I’ve been noticing some weird behaviour in Google’s blog search recently that makes me suspect that are testing new features and possibly a new back end or index. Firstly, I noticed changes between different attempts to search for the same item. There was a significant reduction in the number of results with many legitimate posts missing. Secondly, I’ve started to notice hits for search terms that are not in the post. For example, a search for “political streams” brings up this post from Blog About Stats which doesn’t mention the phrase, but which (as of the time of writing) has it in a title of a post under it’s ‘Recent Posts’ list. The strange thing is that this feed isn’t partial. I had originally thought that Google was attempting to fill in partial feed data and getting it wrong, but this doesn’t seem to be the case.

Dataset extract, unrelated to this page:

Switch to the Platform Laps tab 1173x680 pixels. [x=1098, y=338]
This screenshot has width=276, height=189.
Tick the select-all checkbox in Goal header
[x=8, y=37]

It looks to me like they're now indexing entire pages as posts. So in addition to the post text and links, individual results at GBS now include all sidebar info and links. Maybe they switched from indexing feeds to indexing HTML. The result is noisier search results, and it's become useless for tracking *new* mentions of keywords as any new post with the same old keyword in a sidebar shows up as new.
Posted by: pb | November 05, 2008 at 02:13 PM
I think you are right, pb. I've noticed the same things. This was the approach that technorati took (I'm not sure if they still do it). It certainly weakens the whole system.
Posted by: Matthew Hurst | November 05, 2008 at 03:13 PM
It looks likes something has just been fixed (for now) in the index. I now see the result set I saw before I noticed these changes and the reduction in results.
Posted by: Matthew Hurst | November 06, 2008 at 01:55 AM